Dataset entries

········

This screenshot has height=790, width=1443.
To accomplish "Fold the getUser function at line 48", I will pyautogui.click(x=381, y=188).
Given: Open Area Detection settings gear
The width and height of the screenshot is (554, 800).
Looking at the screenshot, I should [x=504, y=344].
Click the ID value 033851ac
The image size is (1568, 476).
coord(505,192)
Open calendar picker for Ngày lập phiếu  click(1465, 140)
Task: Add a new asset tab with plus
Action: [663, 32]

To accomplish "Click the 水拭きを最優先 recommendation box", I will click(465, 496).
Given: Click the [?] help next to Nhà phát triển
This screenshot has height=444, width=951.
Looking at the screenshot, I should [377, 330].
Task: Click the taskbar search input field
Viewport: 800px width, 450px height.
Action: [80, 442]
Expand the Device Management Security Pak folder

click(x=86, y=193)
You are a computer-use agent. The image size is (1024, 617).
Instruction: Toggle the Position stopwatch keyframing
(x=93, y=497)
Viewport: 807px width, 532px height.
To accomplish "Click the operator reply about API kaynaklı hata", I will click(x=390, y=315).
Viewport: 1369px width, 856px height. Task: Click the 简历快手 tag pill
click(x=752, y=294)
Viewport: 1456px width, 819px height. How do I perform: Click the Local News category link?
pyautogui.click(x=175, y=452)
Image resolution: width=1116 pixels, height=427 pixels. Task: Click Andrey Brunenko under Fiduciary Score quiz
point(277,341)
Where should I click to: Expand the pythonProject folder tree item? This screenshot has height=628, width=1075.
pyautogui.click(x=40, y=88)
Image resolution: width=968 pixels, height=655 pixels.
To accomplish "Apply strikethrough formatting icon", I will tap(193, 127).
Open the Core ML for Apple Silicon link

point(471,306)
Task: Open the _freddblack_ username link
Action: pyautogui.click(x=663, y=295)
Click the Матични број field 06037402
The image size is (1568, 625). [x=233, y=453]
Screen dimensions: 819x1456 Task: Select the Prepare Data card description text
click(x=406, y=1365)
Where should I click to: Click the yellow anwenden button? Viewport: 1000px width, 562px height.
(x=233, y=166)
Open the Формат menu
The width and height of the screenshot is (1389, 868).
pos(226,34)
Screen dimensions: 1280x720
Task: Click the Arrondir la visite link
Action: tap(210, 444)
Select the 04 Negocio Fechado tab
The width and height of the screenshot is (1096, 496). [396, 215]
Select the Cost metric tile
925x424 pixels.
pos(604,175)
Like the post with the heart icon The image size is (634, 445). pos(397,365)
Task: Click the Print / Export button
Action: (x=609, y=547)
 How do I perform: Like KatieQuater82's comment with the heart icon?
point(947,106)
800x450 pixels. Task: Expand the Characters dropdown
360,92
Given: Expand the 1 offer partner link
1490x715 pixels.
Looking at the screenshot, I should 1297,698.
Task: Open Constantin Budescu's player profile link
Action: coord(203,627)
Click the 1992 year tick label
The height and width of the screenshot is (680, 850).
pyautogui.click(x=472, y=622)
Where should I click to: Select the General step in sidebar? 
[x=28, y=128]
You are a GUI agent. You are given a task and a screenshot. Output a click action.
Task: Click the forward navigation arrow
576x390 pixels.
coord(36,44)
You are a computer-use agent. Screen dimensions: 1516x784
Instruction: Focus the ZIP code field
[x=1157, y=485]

········

Exercise — Write every record above out again exactly as it stands.

Answer box —
This screenshot has height=790, width=1443.
To accomplish "Fold the getUser function at line 48", I will pyautogui.click(x=381, y=188).
Given: Open Area Detection settings gear
The width and height of the screenshot is (554, 800).
Looking at the screenshot, I should [x=504, y=344].
Click the ID value 033851ac
The image size is (1568, 476).
coord(505,192)
Open calendar picker for Ngày lập phiếu  click(1465, 140)
Task: Add a new asset tab with plus
Action: [663, 32]

To accomplish "Click the 水拭きを最優先 recommendation box", I will click(465, 496).
Given: Click the [?] help next to Nhà phát triển
This screenshot has height=444, width=951.
Looking at the screenshot, I should [377, 330].
Task: Click the taskbar search input field
Viewport: 800px width, 450px height.
Action: [80, 442]
Expand the Device Management Security Pak folder

click(x=86, y=193)
You are a computer-use agent. The image size is (1024, 617).
Instruction: Toggle the Position stopwatch keyframing
(x=93, y=497)
Viewport: 807px width, 532px height.
To accomplish "Click the operator reply about API kaynaklı hata", I will click(x=390, y=315).
Viewport: 1369px width, 856px height. Task: Click the 简历快手 tag pill
click(x=752, y=294)
Viewport: 1456px width, 819px height. How do I perform: Click the Local News category link?
pyautogui.click(x=175, y=452)
Image resolution: width=1116 pixels, height=427 pixels. Task: Click Andrey Brunenko under Fiduciary Score quiz
point(277,341)
Where should I click to: Expand the pythonProject folder tree item? This screenshot has height=628, width=1075.
pyautogui.click(x=40, y=88)
Image resolution: width=968 pixels, height=655 pixels.
To accomplish "Apply strikethrough formatting icon", I will tap(193, 127).
Open the Core ML for Apple Silicon link

point(471,306)
Task: Open the _freddblack_ username link
Action: pyautogui.click(x=663, y=295)
Click the Матични број field 06037402
The image size is (1568, 625). [x=233, y=453]
Screen dimensions: 819x1456 Task: Select the Prepare Data card description text
click(x=406, y=1365)
Where should I click to: Click the yellow anwenden button? Viewport: 1000px width, 562px height.
(x=233, y=166)
Open the Формат menu
The width and height of the screenshot is (1389, 868).
pos(226,34)
Screen dimensions: 1280x720
Task: Click the Arrondir la visite link
Action: tap(210, 444)
Select the 04 Negocio Fechado tab
The width and height of the screenshot is (1096, 496). [396, 215]
Select the Cost metric tile
925x424 pixels.
pos(604,175)
Like the post with the heart icon The image size is (634, 445). pos(397,365)
Task: Click the Print / Export button
Action: (x=609, y=547)
 How do I perform: Like KatieQuater82's comment with the heart icon?
point(947,106)
800x450 pixels. Task: Expand the Characters dropdown
360,92
Given: Expand the 1 offer partner link
1490x715 pixels.
Looking at the screenshot, I should 1297,698.
Task: Open Constantin Budescu's player profile link
Action: coord(203,627)
Click the 1992 year tick label
The height and width of the screenshot is (680, 850).
pyautogui.click(x=472, y=622)
Where should I click to: Select the General step in sidebar? 
[x=28, y=128]
You are a GUI agent. You are given a task and a screenshot. Output a click action.
Task: Click the forward navigation arrow
576x390 pixels.
coord(36,44)
You are a computer-use agent. Screen dimensions: 1516x784
Instruction: Focus the ZIP code field
[x=1157, y=485]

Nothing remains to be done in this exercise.